Waste Not

waste not want not

This week I put myself on a $40 grocery challenge for the week to save what little money I can.  Initially, my eyes were properly opened to the amount of food I have in my kitchen, even though I’ve been actively whittling it down because there’s no good reason one person should have as much food as I do.

I am in the habit of buying two of something if it’s on sale for half price, which is something the grocery stores routinely do lately.  I also purchase back-up items, sometimes well before the item in use is going to run out – I hate running out of things.  I have definitely been purchasing less food and working through what I have, but when staring into my fridge, pantry and drawers figuring out how to make it last given my tight budget, I was surprised.  Apart from fruit and vegetables, I could probably eat for two to three weeks easily (maybe not gourmet, and maybe lots of rice with sauce, but still, it’s food that will keep me alive).

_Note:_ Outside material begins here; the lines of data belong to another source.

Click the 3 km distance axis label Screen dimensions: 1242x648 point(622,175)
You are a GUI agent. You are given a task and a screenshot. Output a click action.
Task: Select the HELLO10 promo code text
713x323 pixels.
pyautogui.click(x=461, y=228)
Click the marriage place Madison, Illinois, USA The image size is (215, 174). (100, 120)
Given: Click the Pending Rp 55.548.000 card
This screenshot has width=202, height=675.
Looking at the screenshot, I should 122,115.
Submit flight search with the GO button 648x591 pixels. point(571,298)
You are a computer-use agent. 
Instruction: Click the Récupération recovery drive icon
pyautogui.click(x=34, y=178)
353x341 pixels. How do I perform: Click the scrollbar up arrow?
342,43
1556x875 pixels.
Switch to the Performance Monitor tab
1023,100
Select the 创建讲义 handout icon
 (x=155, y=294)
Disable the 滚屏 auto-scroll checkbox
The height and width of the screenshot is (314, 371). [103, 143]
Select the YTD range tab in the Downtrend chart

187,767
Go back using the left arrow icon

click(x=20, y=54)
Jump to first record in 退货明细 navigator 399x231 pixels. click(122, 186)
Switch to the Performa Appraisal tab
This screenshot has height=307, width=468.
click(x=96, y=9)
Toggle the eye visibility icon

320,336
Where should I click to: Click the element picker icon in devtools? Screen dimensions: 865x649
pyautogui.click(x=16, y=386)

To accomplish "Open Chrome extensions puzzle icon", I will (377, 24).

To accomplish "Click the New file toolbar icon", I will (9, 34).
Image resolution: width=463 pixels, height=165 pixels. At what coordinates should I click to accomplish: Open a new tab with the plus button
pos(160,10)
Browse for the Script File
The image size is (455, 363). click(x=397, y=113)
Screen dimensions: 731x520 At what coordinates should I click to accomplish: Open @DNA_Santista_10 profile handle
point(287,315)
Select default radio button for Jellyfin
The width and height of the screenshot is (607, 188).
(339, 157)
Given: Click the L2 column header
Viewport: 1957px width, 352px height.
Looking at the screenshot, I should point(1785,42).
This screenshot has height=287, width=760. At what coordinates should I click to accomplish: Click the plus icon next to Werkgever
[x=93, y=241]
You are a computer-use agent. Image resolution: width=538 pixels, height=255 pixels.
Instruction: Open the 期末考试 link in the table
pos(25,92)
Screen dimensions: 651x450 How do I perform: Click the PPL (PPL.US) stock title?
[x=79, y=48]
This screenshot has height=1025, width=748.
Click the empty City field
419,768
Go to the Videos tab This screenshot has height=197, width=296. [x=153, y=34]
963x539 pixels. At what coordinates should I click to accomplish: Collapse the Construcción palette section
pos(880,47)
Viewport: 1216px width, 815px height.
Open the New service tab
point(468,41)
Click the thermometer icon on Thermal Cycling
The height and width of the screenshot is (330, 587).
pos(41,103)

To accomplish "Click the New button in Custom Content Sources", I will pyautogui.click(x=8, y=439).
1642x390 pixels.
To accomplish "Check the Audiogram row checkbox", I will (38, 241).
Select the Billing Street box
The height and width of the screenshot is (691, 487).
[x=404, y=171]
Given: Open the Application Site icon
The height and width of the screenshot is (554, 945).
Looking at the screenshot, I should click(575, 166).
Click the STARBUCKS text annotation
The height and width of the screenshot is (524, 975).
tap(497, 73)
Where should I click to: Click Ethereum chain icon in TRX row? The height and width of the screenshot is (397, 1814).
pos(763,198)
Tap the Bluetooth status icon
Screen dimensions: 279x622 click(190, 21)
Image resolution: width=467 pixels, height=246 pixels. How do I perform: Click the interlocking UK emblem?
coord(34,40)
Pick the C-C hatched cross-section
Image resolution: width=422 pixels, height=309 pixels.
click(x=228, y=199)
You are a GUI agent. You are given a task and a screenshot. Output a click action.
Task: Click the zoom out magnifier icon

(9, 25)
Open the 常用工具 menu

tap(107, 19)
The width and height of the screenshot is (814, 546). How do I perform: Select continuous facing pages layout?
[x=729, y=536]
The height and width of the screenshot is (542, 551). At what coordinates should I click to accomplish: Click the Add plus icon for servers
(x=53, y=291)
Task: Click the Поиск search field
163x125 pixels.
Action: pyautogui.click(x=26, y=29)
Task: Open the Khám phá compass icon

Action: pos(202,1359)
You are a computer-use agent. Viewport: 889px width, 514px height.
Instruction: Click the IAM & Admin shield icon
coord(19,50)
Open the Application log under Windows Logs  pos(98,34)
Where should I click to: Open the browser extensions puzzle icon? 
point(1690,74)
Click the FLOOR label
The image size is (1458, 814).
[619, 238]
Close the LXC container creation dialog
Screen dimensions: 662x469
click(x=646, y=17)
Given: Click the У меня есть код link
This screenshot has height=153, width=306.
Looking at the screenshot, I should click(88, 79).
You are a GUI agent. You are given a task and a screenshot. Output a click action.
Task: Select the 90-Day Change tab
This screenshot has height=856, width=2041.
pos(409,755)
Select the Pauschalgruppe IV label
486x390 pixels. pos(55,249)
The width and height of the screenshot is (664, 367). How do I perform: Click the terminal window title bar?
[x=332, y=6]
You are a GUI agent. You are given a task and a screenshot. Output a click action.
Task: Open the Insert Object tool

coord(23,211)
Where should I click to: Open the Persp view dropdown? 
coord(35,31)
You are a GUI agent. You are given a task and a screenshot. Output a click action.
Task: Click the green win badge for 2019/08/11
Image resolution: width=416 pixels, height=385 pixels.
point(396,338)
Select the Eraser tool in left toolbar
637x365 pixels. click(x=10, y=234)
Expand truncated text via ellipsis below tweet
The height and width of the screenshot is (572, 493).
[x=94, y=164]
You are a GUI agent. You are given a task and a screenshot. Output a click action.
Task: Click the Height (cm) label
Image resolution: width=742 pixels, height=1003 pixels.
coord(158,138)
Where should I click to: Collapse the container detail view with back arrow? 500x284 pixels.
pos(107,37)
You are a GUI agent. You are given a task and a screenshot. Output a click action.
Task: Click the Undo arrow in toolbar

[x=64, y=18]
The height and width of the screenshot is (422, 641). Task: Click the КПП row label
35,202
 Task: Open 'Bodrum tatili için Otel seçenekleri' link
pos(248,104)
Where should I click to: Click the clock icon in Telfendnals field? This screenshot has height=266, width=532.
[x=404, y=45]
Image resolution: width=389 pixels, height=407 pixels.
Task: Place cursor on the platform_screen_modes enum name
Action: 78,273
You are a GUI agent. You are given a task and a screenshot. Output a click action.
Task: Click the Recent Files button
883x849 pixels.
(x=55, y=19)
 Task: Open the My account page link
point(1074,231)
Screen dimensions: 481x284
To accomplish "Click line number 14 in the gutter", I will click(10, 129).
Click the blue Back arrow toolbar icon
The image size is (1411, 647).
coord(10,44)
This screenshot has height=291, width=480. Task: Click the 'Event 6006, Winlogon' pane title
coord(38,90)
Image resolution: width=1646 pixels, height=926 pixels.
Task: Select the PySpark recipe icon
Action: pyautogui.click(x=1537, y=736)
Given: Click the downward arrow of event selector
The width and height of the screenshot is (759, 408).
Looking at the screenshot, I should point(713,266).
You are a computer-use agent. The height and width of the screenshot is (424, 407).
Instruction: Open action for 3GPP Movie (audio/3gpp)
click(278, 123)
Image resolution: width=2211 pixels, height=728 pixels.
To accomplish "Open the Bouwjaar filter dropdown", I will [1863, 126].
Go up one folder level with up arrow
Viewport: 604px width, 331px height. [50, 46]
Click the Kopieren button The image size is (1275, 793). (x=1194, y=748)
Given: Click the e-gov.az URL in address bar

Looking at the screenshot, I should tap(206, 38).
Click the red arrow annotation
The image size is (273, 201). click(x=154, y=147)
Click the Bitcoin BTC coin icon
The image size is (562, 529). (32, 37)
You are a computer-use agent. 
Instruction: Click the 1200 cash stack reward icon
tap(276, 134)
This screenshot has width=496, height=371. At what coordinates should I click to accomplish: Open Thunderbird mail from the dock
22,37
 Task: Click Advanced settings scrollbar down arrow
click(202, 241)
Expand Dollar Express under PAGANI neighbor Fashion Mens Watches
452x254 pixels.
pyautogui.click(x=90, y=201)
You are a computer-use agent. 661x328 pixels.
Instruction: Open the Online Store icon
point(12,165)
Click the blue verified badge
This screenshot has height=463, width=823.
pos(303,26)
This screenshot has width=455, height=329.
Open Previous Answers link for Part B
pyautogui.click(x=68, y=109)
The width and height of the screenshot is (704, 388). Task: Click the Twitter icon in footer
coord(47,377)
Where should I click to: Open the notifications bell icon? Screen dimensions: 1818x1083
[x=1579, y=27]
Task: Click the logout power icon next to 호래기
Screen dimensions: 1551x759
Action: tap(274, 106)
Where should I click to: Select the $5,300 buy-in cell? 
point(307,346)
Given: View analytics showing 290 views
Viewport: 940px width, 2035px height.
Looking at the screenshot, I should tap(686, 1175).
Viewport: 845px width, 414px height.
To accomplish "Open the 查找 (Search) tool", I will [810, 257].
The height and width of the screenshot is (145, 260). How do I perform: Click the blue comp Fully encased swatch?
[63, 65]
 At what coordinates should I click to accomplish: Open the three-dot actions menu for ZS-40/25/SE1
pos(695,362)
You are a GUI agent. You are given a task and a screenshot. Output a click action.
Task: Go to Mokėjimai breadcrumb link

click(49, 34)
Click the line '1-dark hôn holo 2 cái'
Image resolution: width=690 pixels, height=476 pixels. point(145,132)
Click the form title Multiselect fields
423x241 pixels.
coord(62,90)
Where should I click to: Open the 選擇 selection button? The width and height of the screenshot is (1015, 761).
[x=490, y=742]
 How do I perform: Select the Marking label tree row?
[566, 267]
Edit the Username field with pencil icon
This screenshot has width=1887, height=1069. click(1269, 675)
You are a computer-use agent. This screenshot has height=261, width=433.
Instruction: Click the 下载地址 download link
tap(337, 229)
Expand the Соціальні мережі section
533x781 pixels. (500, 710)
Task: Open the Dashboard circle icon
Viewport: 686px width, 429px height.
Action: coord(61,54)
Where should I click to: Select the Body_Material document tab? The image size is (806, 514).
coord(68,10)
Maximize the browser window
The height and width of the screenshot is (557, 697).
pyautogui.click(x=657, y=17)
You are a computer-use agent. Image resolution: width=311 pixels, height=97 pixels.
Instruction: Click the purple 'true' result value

Six days into this challenge, I sat down today to write a list around my remaining $23.35 for the week and the food I have.  I realised I had even more food I had forgotten about, even in my tiny fridge it seems impossible to lose anything in, and my surprise grew.  Not only about what I can fit and forget about in my fridge, but that I would have eventually wasted cucumbers, a bunch of eschallots, sun dried tomatoes, a carrot, half a kilo of grapes, probably the opened tofu, coconut yoghurt, and that’s just what I’m using up today.

I’m literally watching a news story now as I write, on the drought and famine in East Africa, and I am gutted that I am so privileged and complacent that at 37 years old this is the first time I’ve really taken stock.  Really had a hard look in my fridge and pantry and make a concerted effort to use every single thing up so as not to waste it.  And to think I’ve done this because I’m doing a little challenge to save money when these people have nothing.  I’m watching an interview with a mother of six in East Africa who has lost one child and may lose another to famine related illness.  The whole family share two handfuls of rice each day.  I was proud of how much food I used up today but now I’m ashamed I’ve let so much go to waste for so long.

People of my generation and older particularly grew up hearing “waste not want not”, and “if you don’t want your dinner we’ll give it to a starving child in Africa then!”, and with no real frame of reference it meant nothing really.

This has been a real wake up call and I am committing to spending two days per week ensuring I am working my menu plans around wasting as little as possible.  Nothing if possible.

This blog post started out as a light-hearted acknowledgement of my oversight of wastage, and as the timely news story ran while I wrote, this post is now a revelation of life changing perspective.  I will obviously save the money I need to be saving if I’m not spending it on food I waste, but now it’s not the most important reason to do it.  I no longer want to be so arrogant as to waste, when others are starving.

I think I will do a post once a month or so, giving a round-up of how I have avoided waste that month.  A good way to remember this lesson, and not let it fade away as a phase.

Have you ever really taken considered stock of your food waste?